### TASK PROMPT
Each line from the one containing "Given: Select Skhiri's 7.11 rating badge" to the end of the entries below is to be set down exactly; the pictures are not.

### TASK INPUT
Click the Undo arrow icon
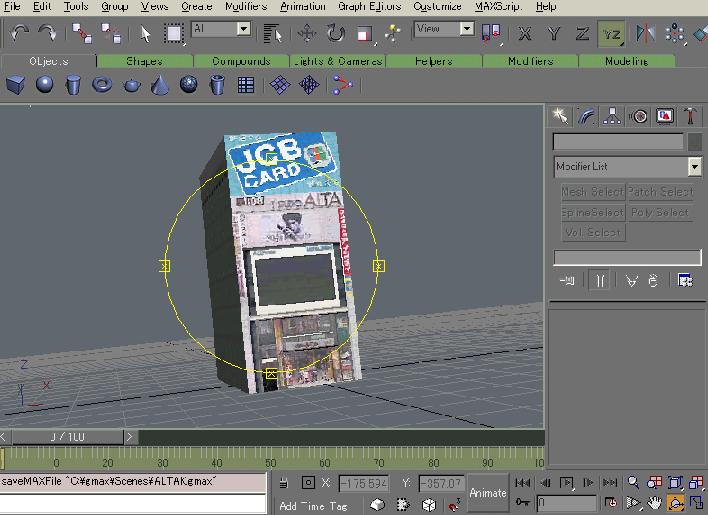Viewport: 708px width, 515px height. click(20, 34)
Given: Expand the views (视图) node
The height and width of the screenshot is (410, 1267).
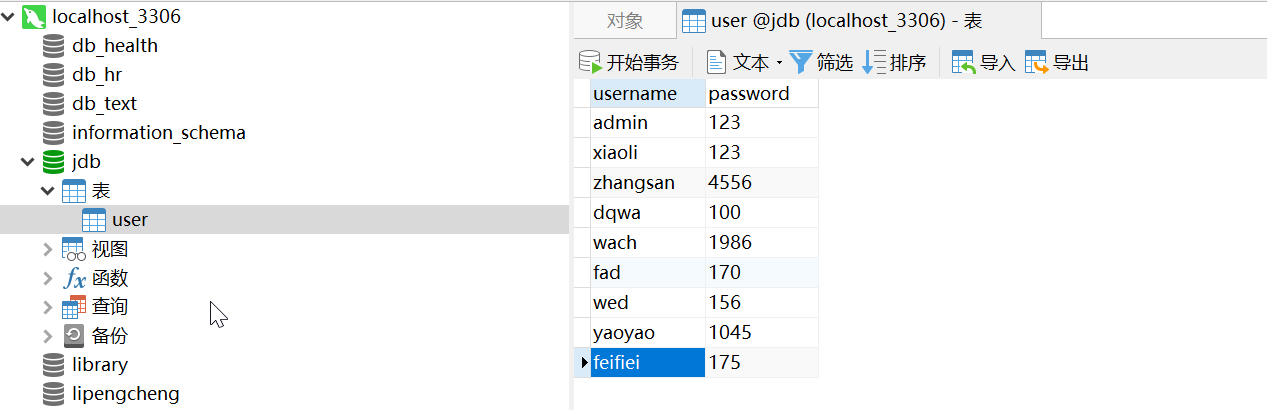Looking at the screenshot, I should click(48, 249).

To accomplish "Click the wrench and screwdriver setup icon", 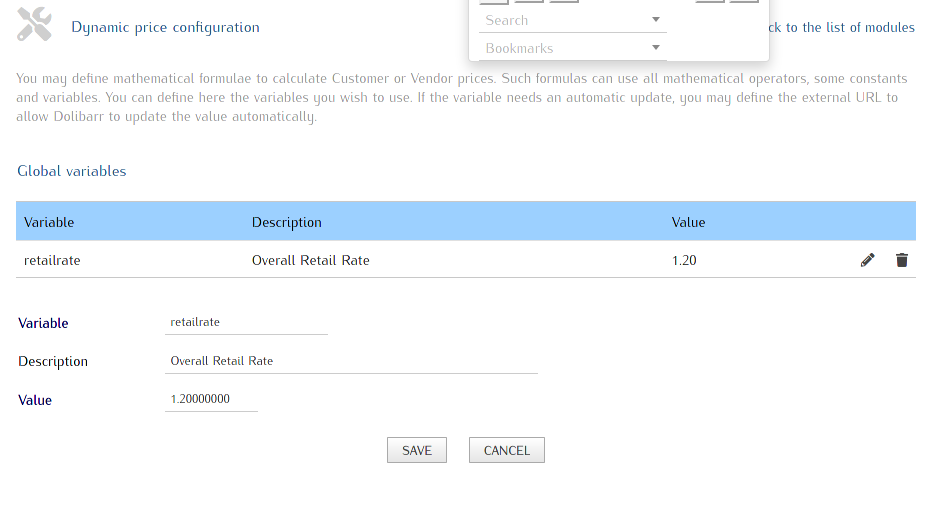I will pyautogui.click(x=34, y=24).
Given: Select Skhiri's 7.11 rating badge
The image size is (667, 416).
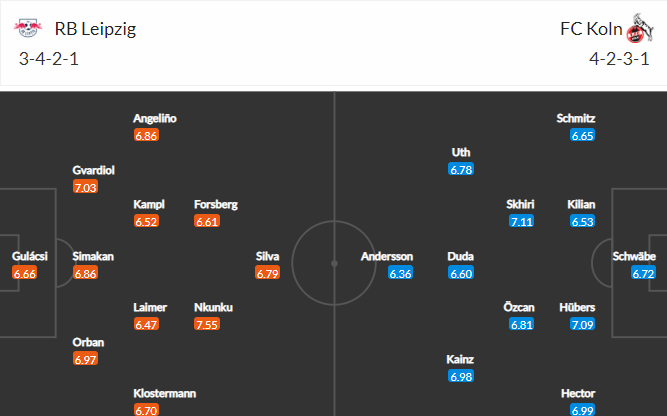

### RESPONSE BELOW
Given: Select Skhiri's 7.11 rating badge
The image size is (667, 416).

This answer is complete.